#### [DIRECTIONS]
Each line below that contains "hamburger" counts once; report the total and nothing more.

#### [RECORDS PROVIDED]

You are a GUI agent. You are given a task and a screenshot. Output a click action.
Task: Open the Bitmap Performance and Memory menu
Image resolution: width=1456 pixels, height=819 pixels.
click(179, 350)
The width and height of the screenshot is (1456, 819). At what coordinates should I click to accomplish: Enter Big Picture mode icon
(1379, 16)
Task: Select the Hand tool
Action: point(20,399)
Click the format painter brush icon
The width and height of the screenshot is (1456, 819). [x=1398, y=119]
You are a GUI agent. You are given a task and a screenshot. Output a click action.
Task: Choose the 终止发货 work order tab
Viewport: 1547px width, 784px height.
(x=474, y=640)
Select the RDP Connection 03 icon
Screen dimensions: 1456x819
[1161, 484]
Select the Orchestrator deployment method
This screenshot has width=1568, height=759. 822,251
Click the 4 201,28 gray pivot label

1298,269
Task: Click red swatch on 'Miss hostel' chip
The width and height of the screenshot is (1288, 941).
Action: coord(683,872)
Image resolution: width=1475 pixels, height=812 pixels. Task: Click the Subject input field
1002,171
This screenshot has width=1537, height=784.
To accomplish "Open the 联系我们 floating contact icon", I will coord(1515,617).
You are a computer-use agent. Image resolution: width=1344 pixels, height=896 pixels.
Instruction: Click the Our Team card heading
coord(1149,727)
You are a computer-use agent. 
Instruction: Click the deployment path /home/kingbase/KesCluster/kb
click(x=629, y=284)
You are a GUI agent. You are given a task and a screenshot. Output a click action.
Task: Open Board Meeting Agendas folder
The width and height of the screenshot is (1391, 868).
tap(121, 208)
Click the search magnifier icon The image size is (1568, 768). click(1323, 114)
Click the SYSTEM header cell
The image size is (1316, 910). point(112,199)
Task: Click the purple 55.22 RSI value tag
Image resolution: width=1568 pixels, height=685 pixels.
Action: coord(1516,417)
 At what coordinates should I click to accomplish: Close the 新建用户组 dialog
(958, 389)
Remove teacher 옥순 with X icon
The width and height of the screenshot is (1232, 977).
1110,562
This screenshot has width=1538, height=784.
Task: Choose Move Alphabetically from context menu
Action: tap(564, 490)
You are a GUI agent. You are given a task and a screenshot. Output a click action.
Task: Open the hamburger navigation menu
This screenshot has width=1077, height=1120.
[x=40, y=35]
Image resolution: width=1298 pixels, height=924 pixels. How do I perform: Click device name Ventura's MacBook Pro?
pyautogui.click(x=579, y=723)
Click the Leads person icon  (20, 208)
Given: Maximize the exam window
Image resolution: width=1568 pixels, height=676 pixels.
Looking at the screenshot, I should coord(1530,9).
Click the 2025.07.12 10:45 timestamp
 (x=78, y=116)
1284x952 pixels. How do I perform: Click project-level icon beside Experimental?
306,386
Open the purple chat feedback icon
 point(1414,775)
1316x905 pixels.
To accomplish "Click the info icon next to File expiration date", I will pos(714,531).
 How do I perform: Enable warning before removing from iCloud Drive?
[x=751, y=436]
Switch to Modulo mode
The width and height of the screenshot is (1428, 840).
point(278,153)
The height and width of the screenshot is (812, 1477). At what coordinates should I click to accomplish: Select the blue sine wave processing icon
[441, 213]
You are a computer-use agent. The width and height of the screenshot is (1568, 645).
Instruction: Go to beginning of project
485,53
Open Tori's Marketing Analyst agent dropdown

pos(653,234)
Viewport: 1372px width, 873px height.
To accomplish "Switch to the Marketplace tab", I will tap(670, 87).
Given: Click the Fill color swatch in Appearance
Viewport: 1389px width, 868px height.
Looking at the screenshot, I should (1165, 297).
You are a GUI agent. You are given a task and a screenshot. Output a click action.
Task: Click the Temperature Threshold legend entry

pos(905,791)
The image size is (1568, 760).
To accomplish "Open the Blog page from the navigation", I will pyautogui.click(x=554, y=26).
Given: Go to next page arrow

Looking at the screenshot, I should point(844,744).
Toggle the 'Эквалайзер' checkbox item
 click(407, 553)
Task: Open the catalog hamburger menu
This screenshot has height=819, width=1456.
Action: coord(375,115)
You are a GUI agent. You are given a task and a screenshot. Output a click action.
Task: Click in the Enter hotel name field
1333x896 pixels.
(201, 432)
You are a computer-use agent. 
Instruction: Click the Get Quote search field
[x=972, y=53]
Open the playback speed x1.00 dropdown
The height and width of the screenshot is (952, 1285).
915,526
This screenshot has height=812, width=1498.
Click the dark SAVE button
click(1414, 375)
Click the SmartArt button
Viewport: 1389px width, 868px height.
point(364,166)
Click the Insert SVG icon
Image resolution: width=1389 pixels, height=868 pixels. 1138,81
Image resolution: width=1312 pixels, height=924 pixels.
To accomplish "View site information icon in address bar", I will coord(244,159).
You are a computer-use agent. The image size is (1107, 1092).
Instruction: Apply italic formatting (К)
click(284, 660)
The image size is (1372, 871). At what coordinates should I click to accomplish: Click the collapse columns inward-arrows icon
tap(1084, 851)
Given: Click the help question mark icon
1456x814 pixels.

#### [SOLUTION BELOW]
2